(Pixel coordinate grounding data)
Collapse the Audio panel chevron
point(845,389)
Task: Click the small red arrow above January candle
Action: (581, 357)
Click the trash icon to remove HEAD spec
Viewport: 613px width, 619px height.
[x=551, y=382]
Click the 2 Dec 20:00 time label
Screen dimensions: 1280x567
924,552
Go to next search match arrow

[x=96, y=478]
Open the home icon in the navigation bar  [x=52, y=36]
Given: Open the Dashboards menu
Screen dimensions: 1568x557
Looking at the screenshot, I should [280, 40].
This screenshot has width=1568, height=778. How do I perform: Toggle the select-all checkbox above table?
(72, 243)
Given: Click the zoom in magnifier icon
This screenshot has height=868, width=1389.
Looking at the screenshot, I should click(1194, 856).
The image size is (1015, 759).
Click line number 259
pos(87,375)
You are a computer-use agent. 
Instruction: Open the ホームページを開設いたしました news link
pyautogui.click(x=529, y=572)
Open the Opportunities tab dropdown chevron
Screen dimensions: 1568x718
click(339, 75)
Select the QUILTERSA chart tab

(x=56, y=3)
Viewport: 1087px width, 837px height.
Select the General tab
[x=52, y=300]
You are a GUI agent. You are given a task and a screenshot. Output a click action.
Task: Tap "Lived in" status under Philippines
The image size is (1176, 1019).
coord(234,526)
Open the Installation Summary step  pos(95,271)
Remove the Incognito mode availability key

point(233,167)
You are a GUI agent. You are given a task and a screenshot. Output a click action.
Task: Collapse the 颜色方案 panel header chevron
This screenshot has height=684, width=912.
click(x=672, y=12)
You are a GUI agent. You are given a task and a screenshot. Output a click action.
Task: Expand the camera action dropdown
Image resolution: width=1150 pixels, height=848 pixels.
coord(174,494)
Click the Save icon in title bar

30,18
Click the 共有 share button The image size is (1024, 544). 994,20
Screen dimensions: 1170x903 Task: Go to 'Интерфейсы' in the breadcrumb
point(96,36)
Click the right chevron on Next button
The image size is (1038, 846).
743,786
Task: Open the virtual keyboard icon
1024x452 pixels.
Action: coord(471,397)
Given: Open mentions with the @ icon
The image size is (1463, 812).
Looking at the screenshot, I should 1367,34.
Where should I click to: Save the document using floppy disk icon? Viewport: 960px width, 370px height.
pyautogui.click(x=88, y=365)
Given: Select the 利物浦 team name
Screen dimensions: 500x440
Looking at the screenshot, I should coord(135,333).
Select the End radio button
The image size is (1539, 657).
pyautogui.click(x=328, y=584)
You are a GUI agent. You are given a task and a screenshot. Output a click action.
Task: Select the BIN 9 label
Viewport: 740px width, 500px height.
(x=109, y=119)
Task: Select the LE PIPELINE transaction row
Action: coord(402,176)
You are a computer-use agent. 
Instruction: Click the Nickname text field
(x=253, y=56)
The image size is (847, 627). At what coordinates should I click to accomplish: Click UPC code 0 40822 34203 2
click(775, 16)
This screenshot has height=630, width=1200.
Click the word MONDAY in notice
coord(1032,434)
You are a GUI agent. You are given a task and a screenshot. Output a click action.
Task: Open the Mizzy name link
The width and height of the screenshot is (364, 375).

PROBLEM REQUIREMENTS
Go through the data above and return every line exactly.

RESPONSE TO THE TASK
Collapse the Audio panel chevron
point(845,389)
Task: Click the small red arrow above January candle
Action: (581, 357)
Click the trash icon to remove HEAD spec
Viewport: 613px width, 619px height.
[x=551, y=382]
Click the 2 Dec 20:00 time label
Screen dimensions: 1280x567
924,552
Go to next search match arrow

[x=96, y=478]
Open the home icon in the navigation bar  [x=52, y=36]
Given: Open the Dashboards menu
Screen dimensions: 1568x557
Looking at the screenshot, I should [280, 40].
This screenshot has width=1568, height=778. How do I perform: Toggle the select-all checkbox above table?
(72, 243)
Given: Click the zoom in magnifier icon
This screenshot has height=868, width=1389.
Looking at the screenshot, I should click(1194, 856).
The image size is (1015, 759).
Click line number 259
pos(87,375)
You are a computer-use agent. 
Instruction: Open the ホームページを開設いたしました news link
pyautogui.click(x=529, y=572)
Open the Opportunities tab dropdown chevron
Screen dimensions: 1568x718
click(339, 75)
Select the QUILTERSA chart tab

(x=56, y=3)
Viewport: 1087px width, 837px height.
Select the General tab
[x=52, y=300]
You are a GUI agent. You are given a task and a screenshot. Output a click action.
Task: Tap "Lived in" status under Philippines
The image size is (1176, 1019).
coord(234,526)
Open the Installation Summary step  pos(95,271)
Remove the Incognito mode availability key

point(233,167)
You are a GUI agent. You are given a task and a screenshot. Output a click action.
Task: Collapse the 颜色方案 panel header chevron
This screenshot has height=684, width=912.
click(x=672, y=12)
You are a GUI agent. You are given a task and a screenshot. Output a click action.
Task: Expand the camera action dropdown
Image resolution: width=1150 pixels, height=848 pixels.
coord(174,494)
Click the Save icon in title bar

30,18
Click the 共有 share button The image size is (1024, 544). 994,20
Screen dimensions: 1170x903 Task: Go to 'Интерфейсы' in the breadcrumb
point(96,36)
Click the right chevron on Next button
The image size is (1038, 846).
743,786
Task: Open the virtual keyboard icon
1024x452 pixels.
Action: coord(471,397)
Given: Open mentions with the @ icon
The image size is (1463, 812).
Looking at the screenshot, I should 1367,34.
Where should I click to: Save the document using floppy disk icon? Viewport: 960px width, 370px height.
pyautogui.click(x=88, y=365)
Given: Select the 利物浦 team name
Screen dimensions: 500x440
Looking at the screenshot, I should coord(135,333).
Select the End radio button
The image size is (1539, 657).
pyautogui.click(x=328, y=584)
You are a GUI agent. You are given a task and a screenshot. Output a click action.
Task: Select the BIN 9 label
Viewport: 740px width, 500px height.
(x=109, y=119)
Task: Select the LE PIPELINE transaction row
Action: coord(402,176)
You are a computer-use agent. 
Instruction: Click the Nickname text field
(x=253, y=56)
The image size is (847, 627). At what coordinates should I click to accomplish: Click UPC code 0 40822 34203 2
click(775, 16)
This screenshot has height=630, width=1200.
Click the word MONDAY in notice
coord(1032,434)
You are a GUI agent. You are given a task and a screenshot. Output a click action.
Task: Open the Mizzy name link
The width and height of the screenshot is (364, 375).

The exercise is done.